Personally, I think it wasn't all that bad. Apparently, the reason for the blocking was Telia's excessively poor abuse handling. This was very much due to Telia being the largest - and most arrogant - of the telcos in Sweden, and the realization that they weren't the biggest fish in the pond struck hard. Needless to say, their abuse management has improved significantly afterwards.
This only brings up the question, when will AOL realise that their pond is quite a lot bigger than they think? AOL is playing the very same arrogant I'm Holier Than Thou-game that Telia used to play on its local market. And, big as AOL might be, the Internet is a lot, lot larger.
Spamkillers like this one are also based on whitelisting e-mail addresses (although with built-in mechanisms to enable automatic whitelisting of non-spammers):
http://a-s-k.sourceforge.net/
Since this method works much better than spamassassin, RBL and similar methods, we better get used to whitelisting. Telstra simply has to get onto the whitelist fast.
"You've lost mail"
Why not build some of their own sea lines, then? I'd bet a private AU company could probably afford, and profit from a huge pipe to Japan, or even the US. But would they be allowed to make money with Telstra around?
Also, wouldn't it make sense for them to allow unlimited in-country bandwidth while capping international traffic? At my school they have an outbound cap at 200 megs a day, but you can send as much as you want on campus.
autopr0n is like, down and stuff.
This is an outrage!
I'm going to take this all the way to the Prime Minister!
Hey Mr. Prime Minister!
Andy!
The practice of automatically branding everyone having a dynamic IP and sending email via their own domains. Using non-ISP email servers is not a crime.
I own several domains, a few of them for almost 9 years. In that time I have used seven or eight IPs. Only for a year or so did I have a fixed IP. I don't send spam, my servers are not open relays, but I am penalized now because I can not get a fixed IP from Verizon.
First, Osirus starts using the wirelist to block dynamic IPs, now AOL is blocking dynamic IP.
Why should I be restricted to sending mail from a verizon address? I am a business owner who has domains representing my business. Why is it wrong to want my emails to come from _my_ domain and not from Verizon?
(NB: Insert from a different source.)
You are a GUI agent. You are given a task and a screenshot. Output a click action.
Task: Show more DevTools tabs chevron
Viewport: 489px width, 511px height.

Don't even start with the pompous BS about doing SSH tunneling, or expecting business class service for consumer prices. I don't want to hear it. I'm paying business prices for my service. So sod off. Not everyone is in a position to physically host their own on-site server or afford their own OC-3.
Is any of this blocking really going to affect the spam situation? I don't think so. Spam is economically viable because consumers continue to shop from businesses that use spam as a marketing tool. Consumers continue to buy spammed products.
Spam is not a problem that will be solved by refucing email from entire IP blocks. Spam is a consumer education problem.
If people were as quick to boycott spammed product as they have been to pour french wine in the gutter, spam would be a thing of the past.